Tate Kobang, 23, born Joshua Goods, is an old head trapped in a young man's body. He has a wealth of knowledge on local hip-hop combined with knowledge of regional and national hip-hop, and the classics with other genres sprinkled on top. He credits his uncle, Baltimore rapper Killa Q, with spoon-feeding him the best '90s music from his infant to formative years.

"My uncle put me on with Lauryn Hill, Method Man's 'Tical,' Lost Boyz, pretty much all of the best artists," he says. "I knew so much about music, that I was actually writing for him by the time I got to middle school. I was a little guy and they'd sneak me into clubs where I'd watch him perform the songs I wrote!"

Tate's love for music and words only increased by the time he got to high school. A cocktail of inconsistency and instability bounced him around multiple schools in the Baltimore area. He found an unlikely home at a Central York High School in York, Pennsylvania, where he learned to read music and play the saxophone. He also "rapped every day during those years and was getting good," but never considered it as a career.


Tate didn't finish at the high school in York, but he brought his skills back to Baltimore as a teenage father and slipped into the troubled aspects of culture that traps many young black men.

"I wasn't grindin' like I could have been," Tate says. "I wasn't really takin anything serious, just getting women, ridin' around in cars and chillin. And then my mom died and everything changed."

Tate's mom believed in his talents and thought that he could make it big as an artist and he made a promise to his mom: "After my mom died, I took rap serious. I started making my best music, music that was so good, that my team and I knew labels had to start reaching out."

A rack of labels showed interest in Tate; Kevin Liles, Baltimore native and one of 300 Entertainment founders, won Tate over. Now Tate is working on his first studio album. The untitled project is set to be released next year. He has dreams of putting Baltimore on the map, creating opportunity for every person in the city who dreams of touching a mic: "Helping people come up is important to me, I want that to be a huge part of my career. I truly believe that everybody can eat."

As we wrapped up, we joked about "crabs in a barrel," that whole idea that Baltimore people pull each other down instead of being a plug or a resource for their fellow artists. I told Tate that a barrel isn't a crab's natural habitat, and maybe those crabs are just protecting their fellow crab-brothers from that steaming pot on the other side. We went half on a laugh, and agreed that either way, we are responsible for putting our people on.

"I'm not even close to rich, but I look out for everyone. I want to see everyone win! Especially from Baltimore," Tate says.

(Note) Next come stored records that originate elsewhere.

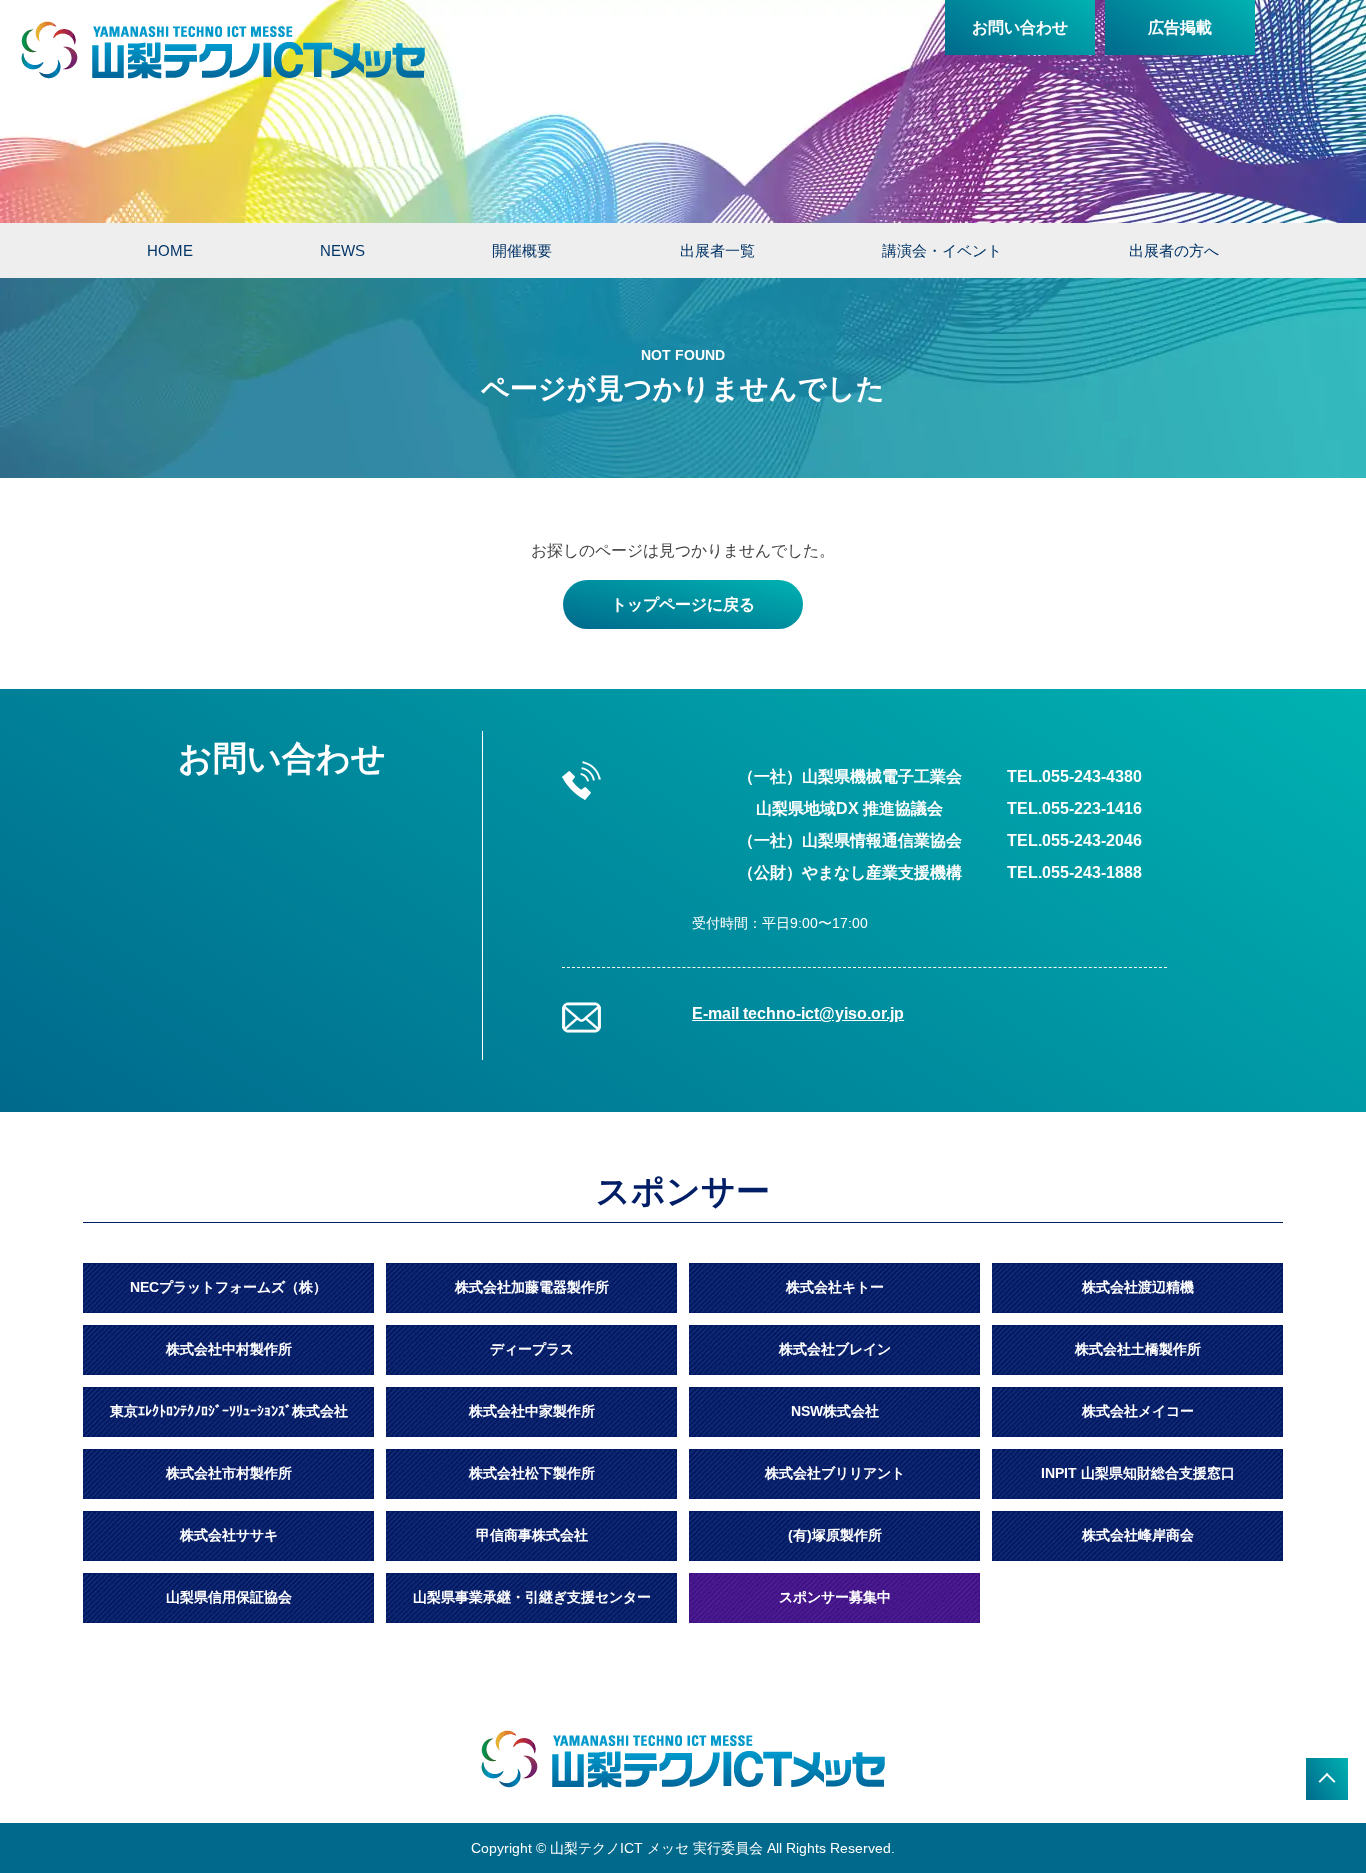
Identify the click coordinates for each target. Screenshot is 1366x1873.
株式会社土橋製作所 (1138, 1349)
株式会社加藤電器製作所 (532, 1287)
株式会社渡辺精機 (1138, 1287)
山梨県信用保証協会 (229, 1597)
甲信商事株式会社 (532, 1535)
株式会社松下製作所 (532, 1473)
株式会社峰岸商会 (1138, 1535)
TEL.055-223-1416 (1074, 808)
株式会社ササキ (229, 1535)
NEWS (342, 250)
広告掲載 (1180, 27)
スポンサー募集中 (835, 1597)
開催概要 (522, 250)
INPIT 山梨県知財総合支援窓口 (1138, 1473)
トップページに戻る (683, 604)
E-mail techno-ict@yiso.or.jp (798, 1013)
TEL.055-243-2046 (1074, 840)
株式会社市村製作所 (229, 1473)
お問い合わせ (1020, 27)
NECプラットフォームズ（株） (228, 1287)
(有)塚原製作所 (835, 1535)
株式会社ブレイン (835, 1349)
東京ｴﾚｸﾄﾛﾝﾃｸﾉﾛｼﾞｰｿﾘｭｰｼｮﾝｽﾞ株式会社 (229, 1411)
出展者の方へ (1174, 250)
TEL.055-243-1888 (1074, 872)
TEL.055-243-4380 (1074, 776)
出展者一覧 (717, 250)
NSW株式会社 (835, 1411)
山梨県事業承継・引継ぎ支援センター (532, 1597)
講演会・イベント (942, 250)
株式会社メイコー (1138, 1411)
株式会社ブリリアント (835, 1473)
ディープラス (532, 1349)
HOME (170, 250)
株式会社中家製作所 (532, 1411)
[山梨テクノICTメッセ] (223, 50)
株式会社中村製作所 (229, 1349)
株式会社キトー (835, 1287)
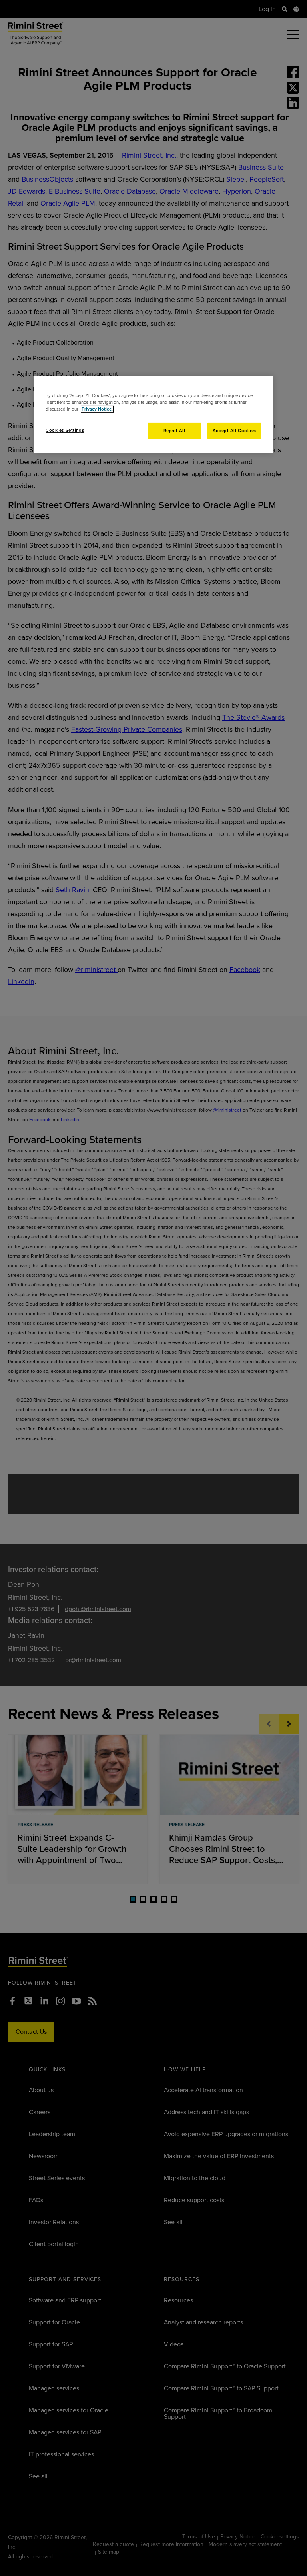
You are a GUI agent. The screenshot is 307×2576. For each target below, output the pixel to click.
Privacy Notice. (97, 409)
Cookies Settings (65, 430)
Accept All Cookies (234, 430)
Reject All (174, 430)
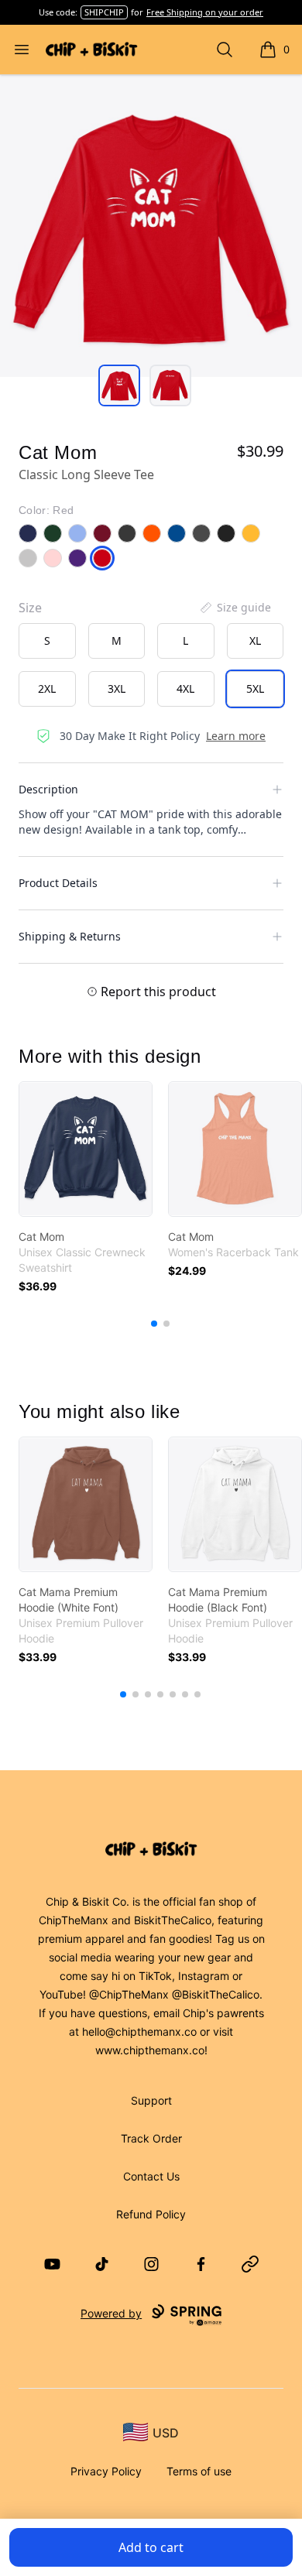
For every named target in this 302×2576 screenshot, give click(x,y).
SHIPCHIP (104, 12)
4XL (185, 688)
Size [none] (30, 607)
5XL (255, 688)
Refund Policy (151, 2214)
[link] (85, 1149)
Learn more (236, 735)
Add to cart (151, 2547)
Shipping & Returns (70, 936)
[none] (234, 607)
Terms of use (199, 2471)
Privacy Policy (106, 2471)
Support (151, 2100)
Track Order (151, 2138)
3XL (116, 688)
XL (255, 640)
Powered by (111, 2313)
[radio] (47, 641)
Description (48, 789)
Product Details (58, 882)
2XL (47, 688)
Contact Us (151, 2176)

That's my biggest fear for Tate. That his heart might overpower or even prevent him from being successful. So many people who dedicated their lives to putting on never come up in the crabs-in-a-barrel conversation. They're the ones who only receive their just due after they passed or interest in them has faded. You give, give, give and rarely receive anything in return but some slight praise from people who are also in the race to suck you dry.

Prayerfully, Tate can avoid that because he definitely has the skills to be a great. I hope his opportunities out live the opportunists.